In a new study published in the journal Nature Neuroscience, researchers were able to selectively disrupt a patient's ability to recall a specific memory using electroconvulsive therapy. The experiment involved patients who are depressed.
The researchers say if the technique works, it may be used as a tool to treat mental illnesses such as depression and post-traumatic stress disorder.
Questions remain about the research. It is not clear whether the disruption in memory is permanent, and it isn't clear whether the therapy would work on much older memories, although as Marijn Kroes, one of the researchers on the study, tells Here & Now’s Meghna Chakrabarti, "There is no particular reason to assume that really old memories shouldn't undergo a similar phenomena."
Interview Highlights: Marijn Kroes
How the experiment worked
We had people learn two slideshows that are accompanied by an auditory narrative and form very emotional episodic stories. We have people learn these stories about a week before their treatment, and then on the day of their treatment, in the operating theater, we briefly ask them a few questions about one of the two stories.
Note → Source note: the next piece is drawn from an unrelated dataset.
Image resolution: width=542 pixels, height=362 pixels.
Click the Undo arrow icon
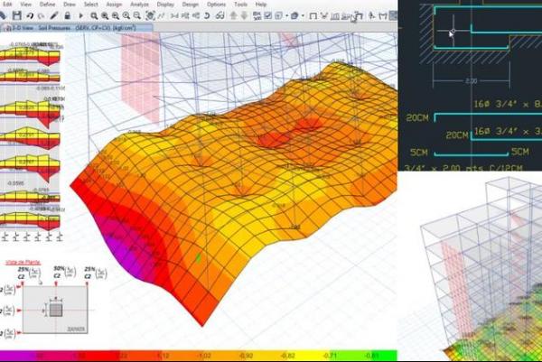(27, 15)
What we think happens at that point is that specifically the memory for the story that we ask a few questions about, becomes sensitive again to disturbances. So immediately after we did that, people received electoconvulsive therapy, which produces an epileptic like seizure in the brain. So if people afterwards wake up and we test their memory immediately afterwards, then everybody remembers both stories equally well. However, if we test their memory a day later, then their memory for the story we briefly asked a few questions about just before the therapy is severely impaired. In fact it's no better than if they had just been guessing.
How memories work
For a very long time thought that memories were safe, they couldn't be altered anymore. But if you specifically interfere with the stabilization process, like ECT does, you are apparently able to completely disturb specific memories.
On potential uses for the therapy
The main treatment that we have in mind that this could work for is post-traumatic stress disorder, because in that case, there is a very specific memory that is causing a lot of the trouble.
Other disorders for which this might be really relevant is addiction. In addiction, there's a really strong association between drug craving and these very specific cues — seeing a needle or seeing a wine bottle, for example. And if you can break those associations you would lose the feeling of craving, potentially, while seeing those cues.
Our memories make who we are, good or bad. I think the only reason you would want to apply a method like the one we used and specifically erase memories is when there is a real, real clinical necessity. So if a patient is so severely ill, that nothing else works, then a method like this might be an option.
- Marijn Kroes, postdoctoral fellow at the Donders Institute for Brain, Cognition and Behavior at Radboud University in the Netherlands.
This segment aired on December 30, 2013.